▸ What needs to be done
In the blog post on the novel about Jan Darra, under what name did Pramoon publish the book?

▸ Reading passage
--- START ---
A scene from the movie Jan Dara
After I wrote my last blog about “Letters from Thailand”, I received numerous excellent suggestions from other bloggers here for expanding my own shelf of Thai lit – a pretty sparse shelf indeed as it housed only the one book which was threatening to topple over at any time.
Since I could find nothing at the bookstores I usually haunt, and in the spirit of Mr Wit from thai-blogs with his Thai music collection, I went online and bought books through the excellent dcothai.com. They don’t have an actual bricks and mortar store in Bangkok but delivery anywhere in Thailand is 40 baht no matter the size of the order – would cost me more than that to take the Skytrain somewhere to pick them up.
“The story of Jan Darra”,was the first book I picked up and, yes, mostly because I was familiar with the movie and hence the title, but I was also drawn in by the description of the author on the inside flap: “A heavy drinker, Pramoon (Un-hathoop, who wrote the book under the name Utsana Phleungtham) was plagued by stomach ulcers from his mid-thirties, and spent the last twenty years of his life in and out of hospitals. Bukowski in Bangkok! Choice made.
I imagine distant bells might go off in the minds of some who read this due to the film “Jan Dara”, (why they dropped the extra ‘r’ i don’t know) which was based on this book and received a big opening abroad at film festivals. I was not in Thailand during its opening but news reports indicate that the film’s directors had to pay more than one visit to the Government Censor Board who greeted them with scissors in hand.
After finishing the book, I watched “Jan Dara” once again and to me it didn’t’ measure up to the book, but then again that could be said for any film adaptation of a book that I’ve enjoyed (save say the rare, rare instance like Shawshank Redemption or some such). Having been in Thailand for a longer while as well I must say that the actor playing the elder master of the house (known in the novel only as His Lordship) did to me bear something of a striking resemblance to my one-time fellow Christmas mass celebrant Mr. Chuwit himself! Maybe it was just the moustache.
The movie Jan Dara came out in 2001, but the book was written years before that in 1966 released as “Rueang Khong Jan Darra” and the writer himself was obviously aware that his book would meet with more than just an upturned eyebrow or two. Pramoon wrote in the foreword to his book: “This is the writer’s first novel, and he must insist that his work of fiction is unsuitable for kids and most offensive to sanctimonious pricks.”
Marcel Barang, who edited the translation of Jan Darra, writes in his postscript to the book that Pramoon infuriated those who petitioned against his book by answering them with a simply two-word riposte: “Phom chawp” (I like it!)
Barang in his postscript says that this is the only Thai erotic novel of merit in the history of the Kingdom’s literature. Seems like a bold claim but his defence is that other supposedly “erotic” books have been written, and bawdy tales dispatched to men’s magazines he notes, but they are pornographic rather than erotic and do not approach literature, as this book most certainly does.
Pramoon is said to have based the goings on in this book on real life events in a castle near to where he lived – he befriended the cook’s son and was provided with enough tales from the inside to lead to the publishing of this work. The protagonist’s first name is derived from ‘janrai’ (damned) and is given to him by his would be step-father who hates him (we learn why later).
--- END ---
▸ Entries shown
--- START ---
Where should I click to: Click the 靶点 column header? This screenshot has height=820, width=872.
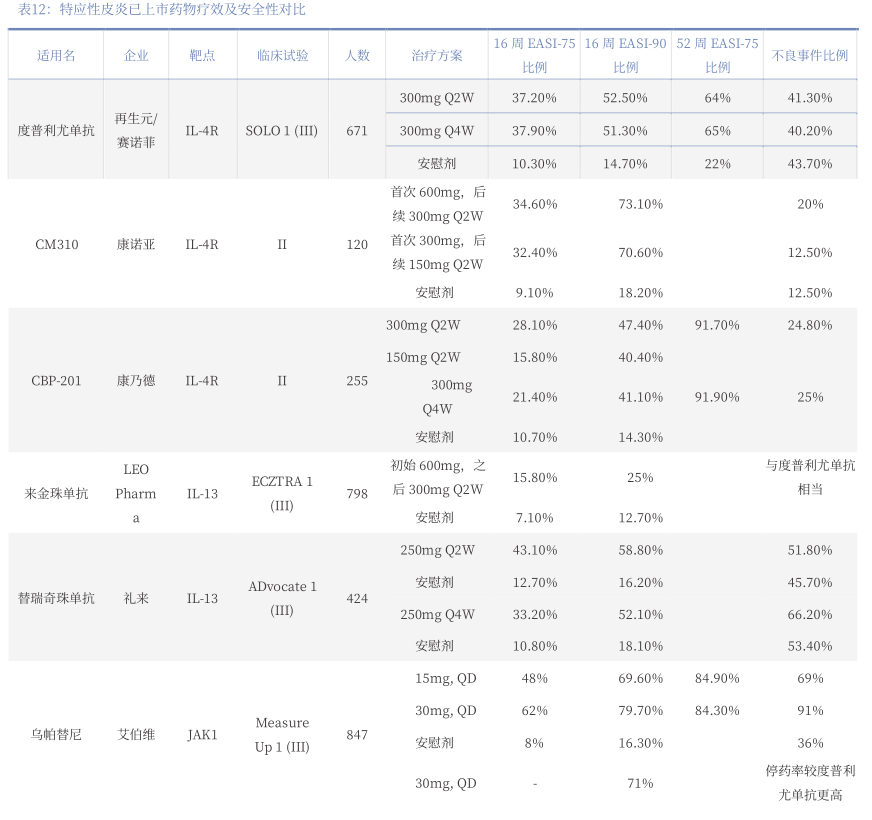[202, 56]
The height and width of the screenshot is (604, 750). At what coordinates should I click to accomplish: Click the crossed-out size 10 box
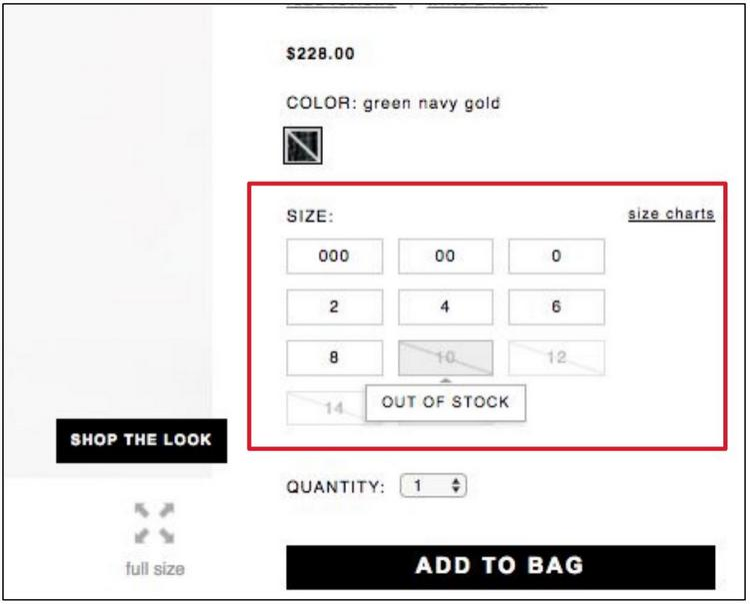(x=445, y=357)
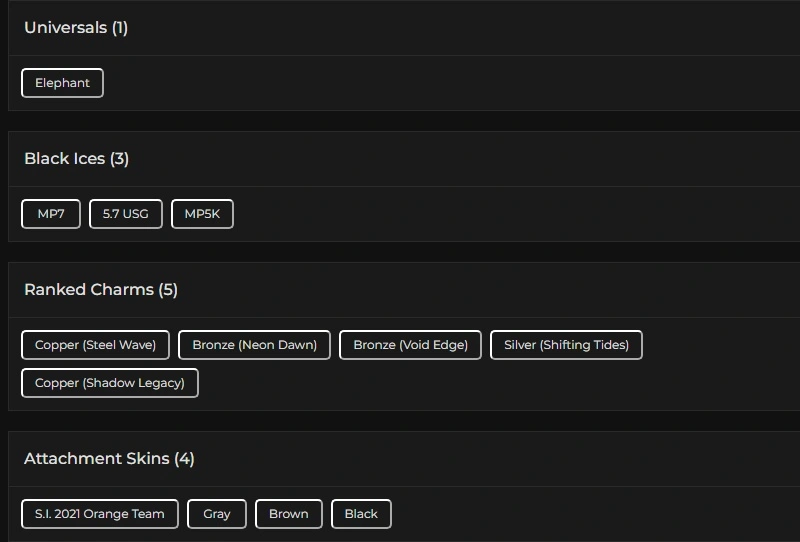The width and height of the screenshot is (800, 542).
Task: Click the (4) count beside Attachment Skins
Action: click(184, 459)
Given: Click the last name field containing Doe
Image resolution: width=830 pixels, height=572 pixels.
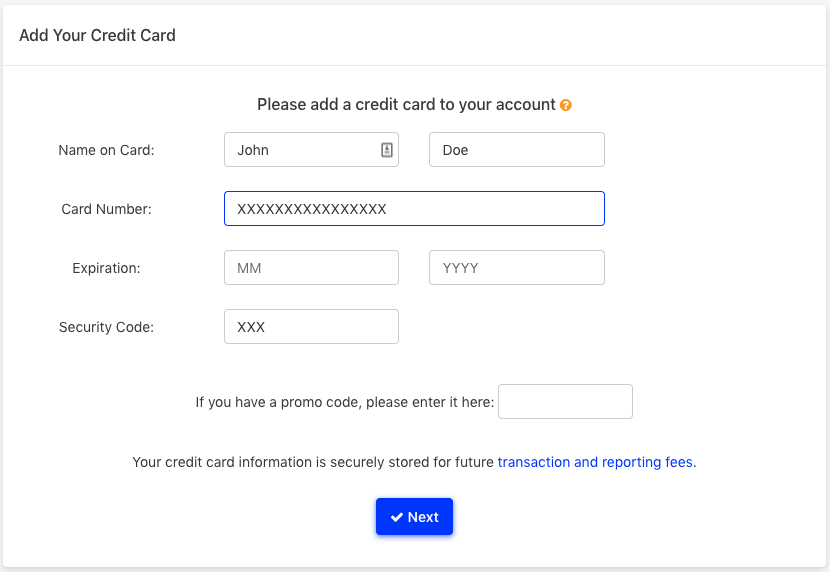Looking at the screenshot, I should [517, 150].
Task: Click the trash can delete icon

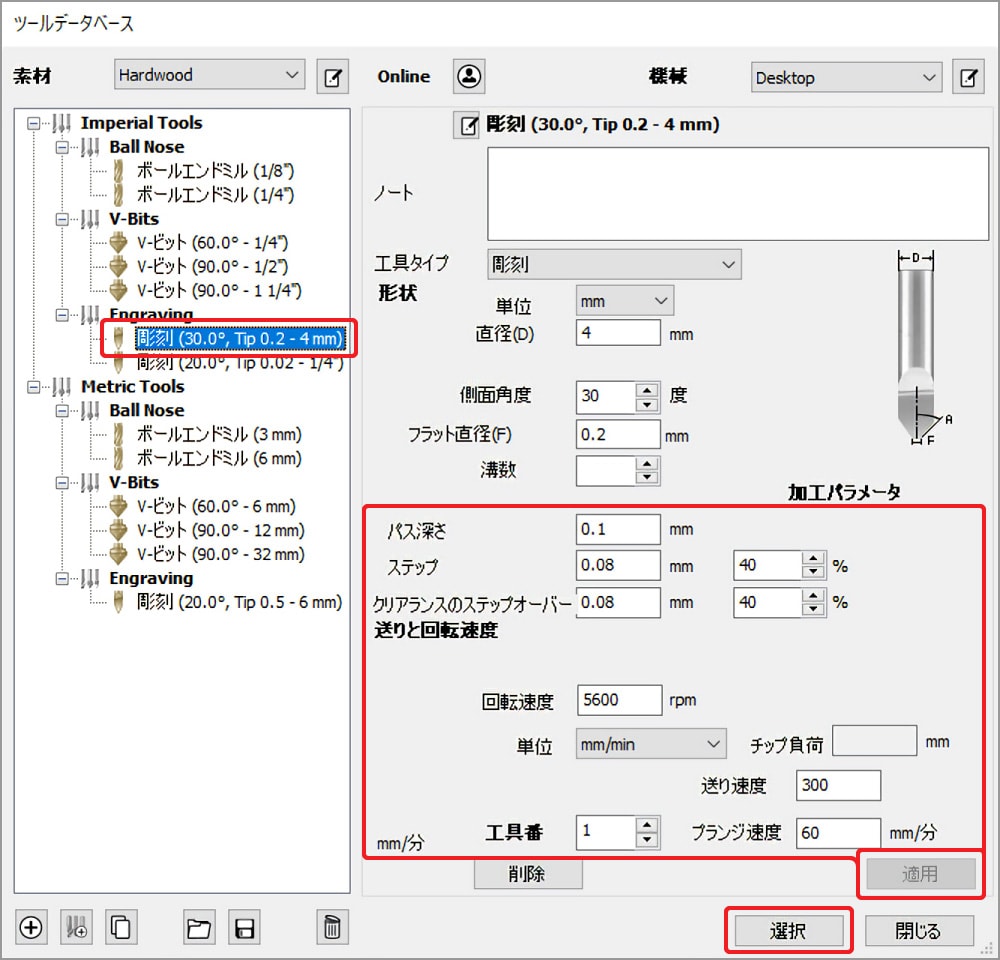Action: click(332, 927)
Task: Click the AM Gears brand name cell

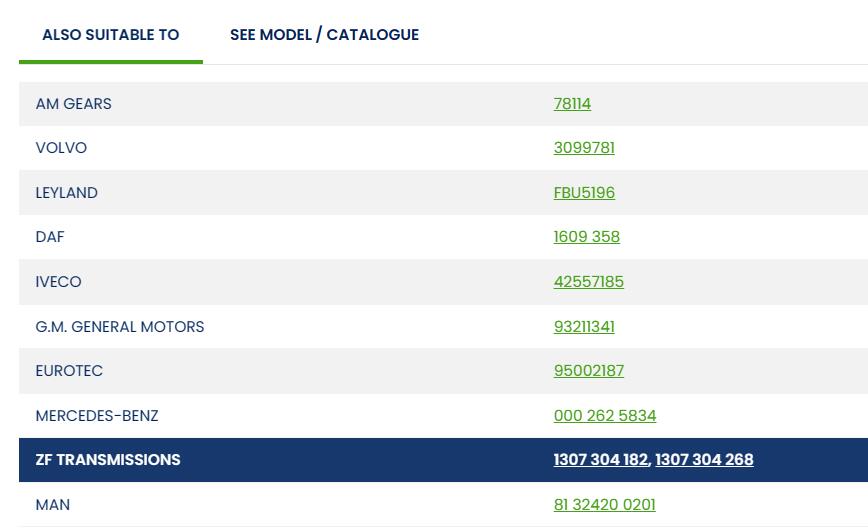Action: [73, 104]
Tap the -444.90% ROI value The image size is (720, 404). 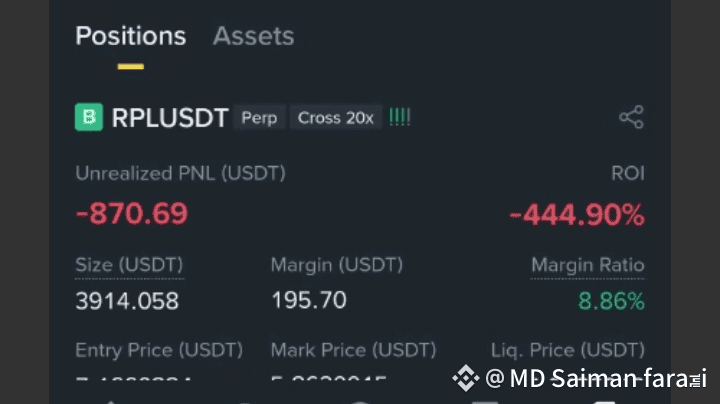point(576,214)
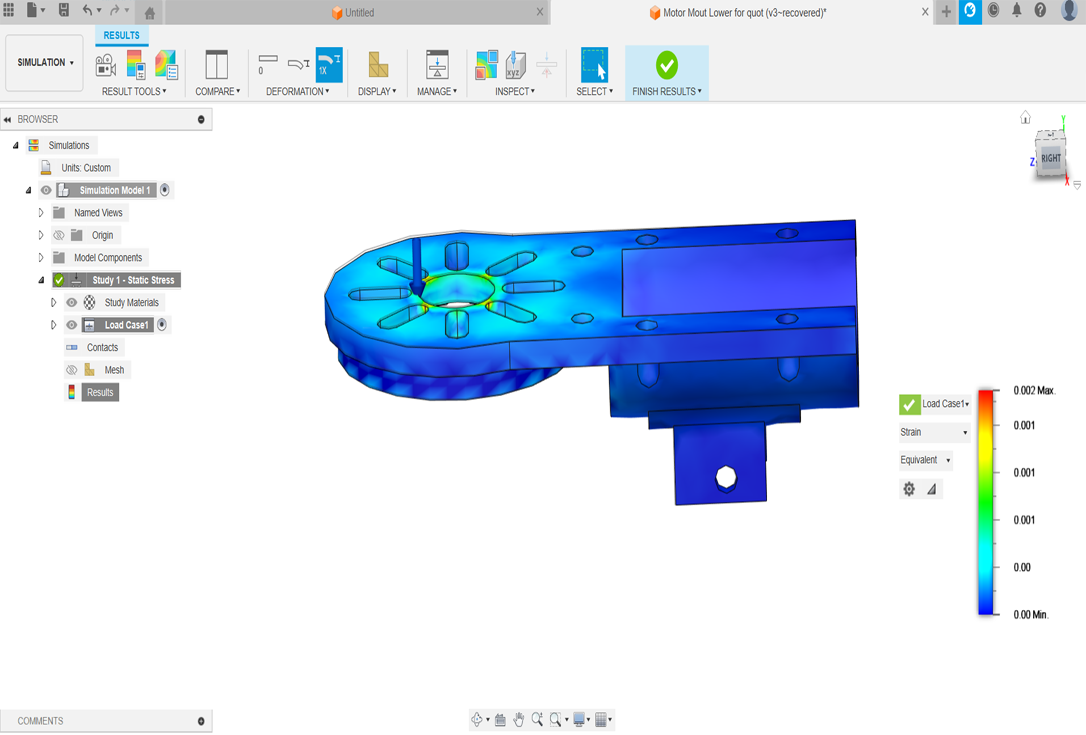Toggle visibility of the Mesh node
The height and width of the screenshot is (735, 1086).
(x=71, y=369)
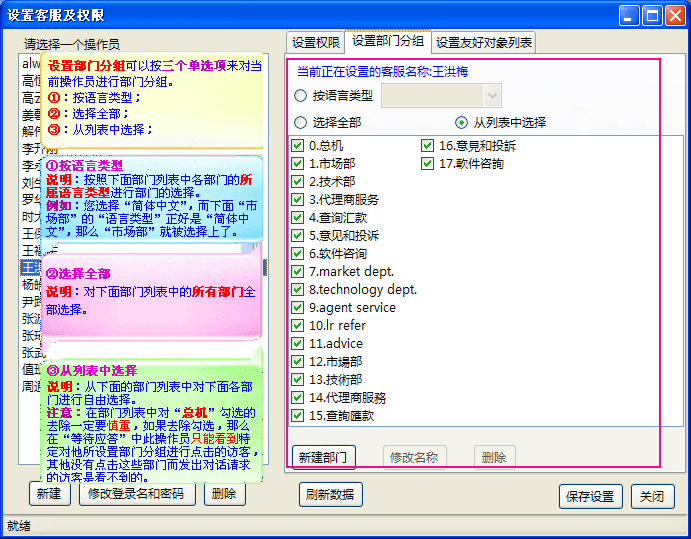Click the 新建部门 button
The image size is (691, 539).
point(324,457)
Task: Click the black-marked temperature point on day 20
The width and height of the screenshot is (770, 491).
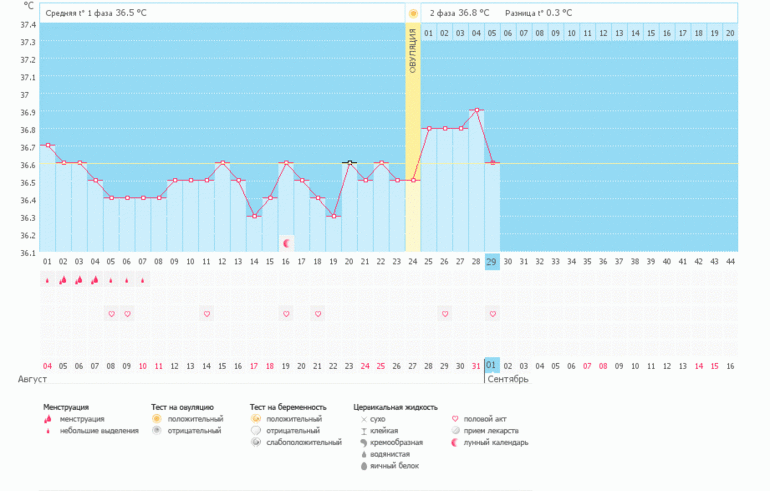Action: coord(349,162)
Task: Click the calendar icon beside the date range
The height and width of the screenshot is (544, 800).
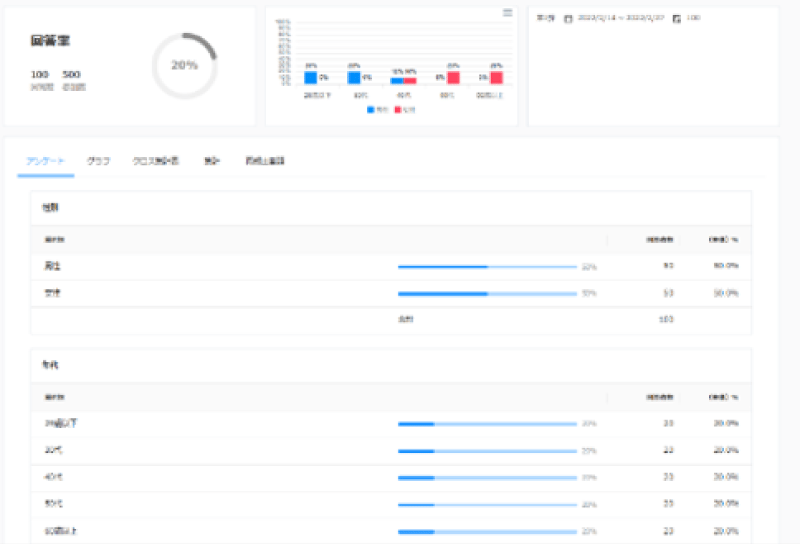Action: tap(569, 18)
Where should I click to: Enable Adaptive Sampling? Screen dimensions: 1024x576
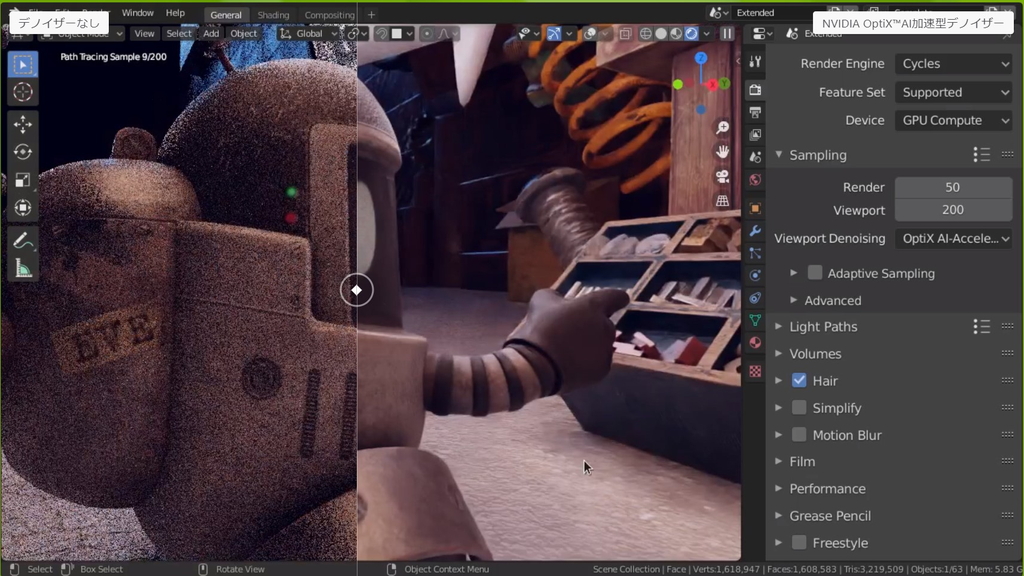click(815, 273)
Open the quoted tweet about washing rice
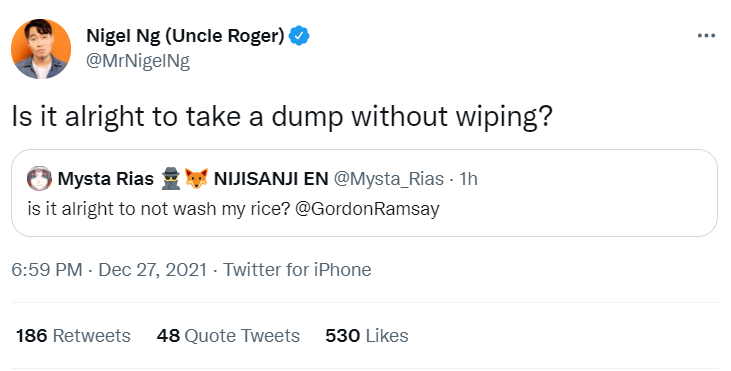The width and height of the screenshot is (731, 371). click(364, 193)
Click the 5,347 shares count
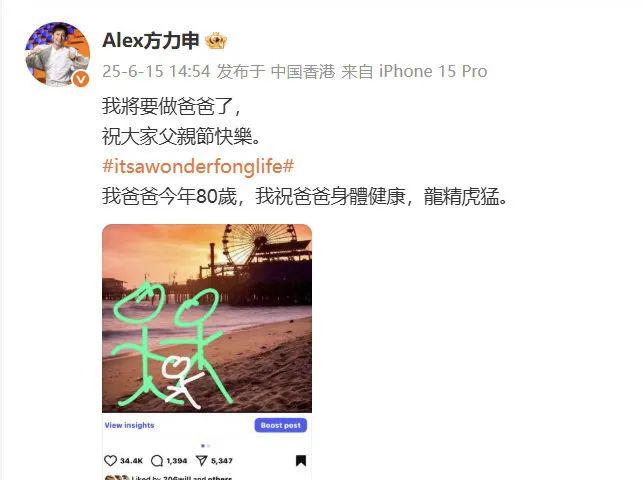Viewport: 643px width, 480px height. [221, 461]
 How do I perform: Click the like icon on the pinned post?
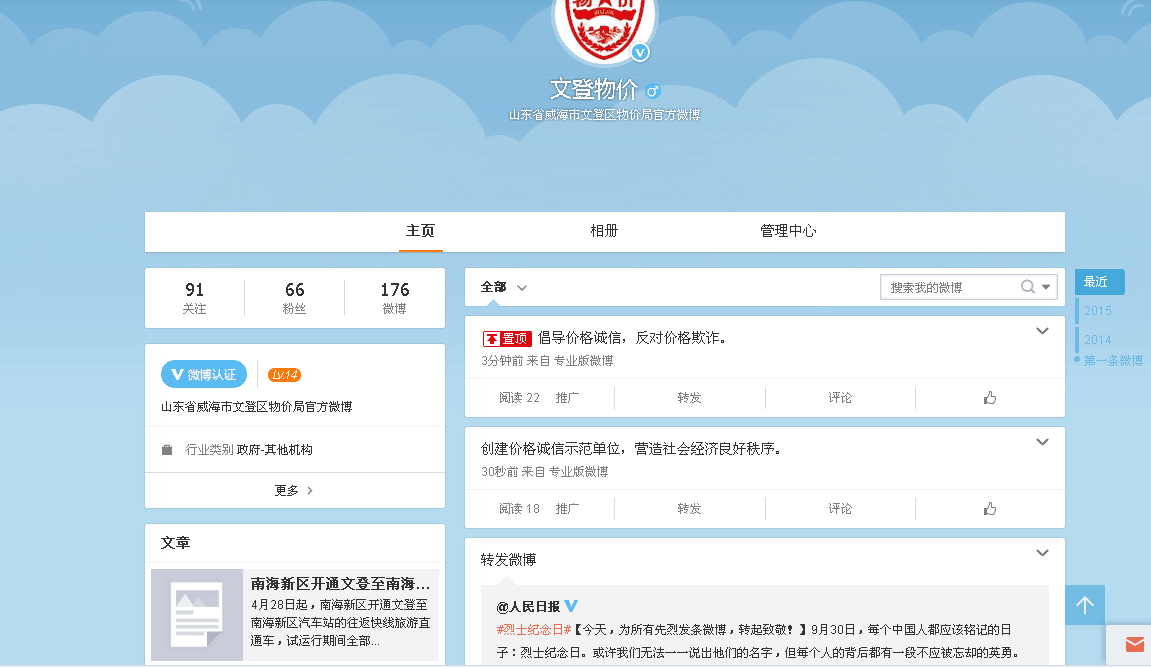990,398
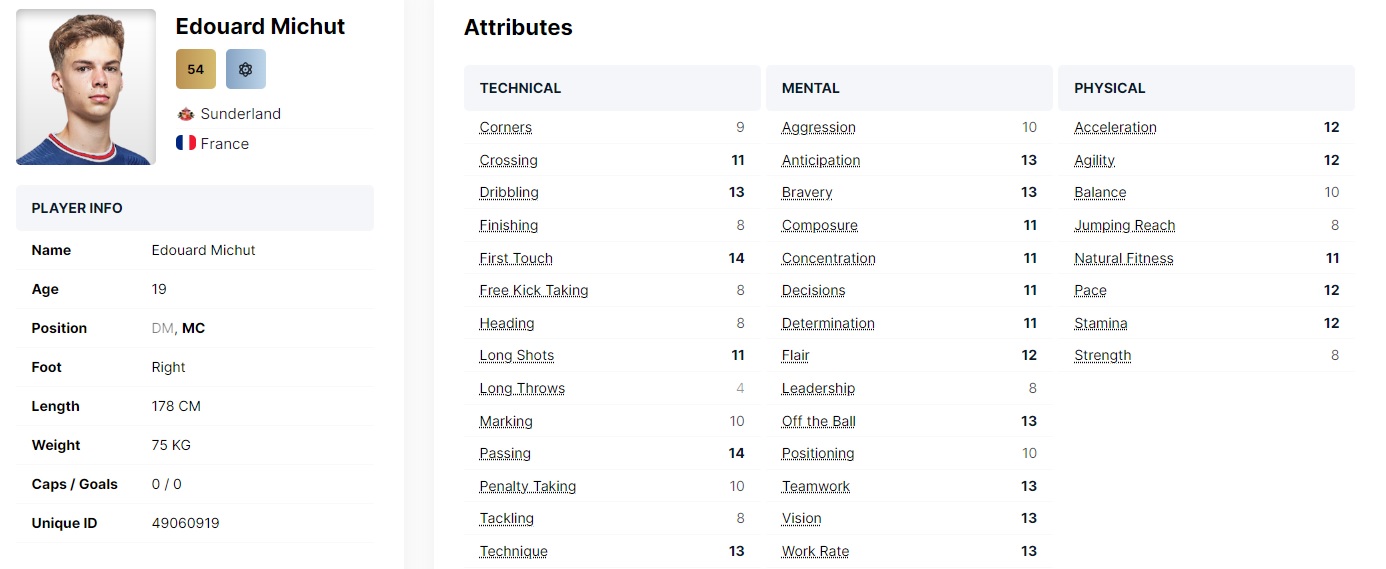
--- END ---
▸ Result
Utsana Phleungtham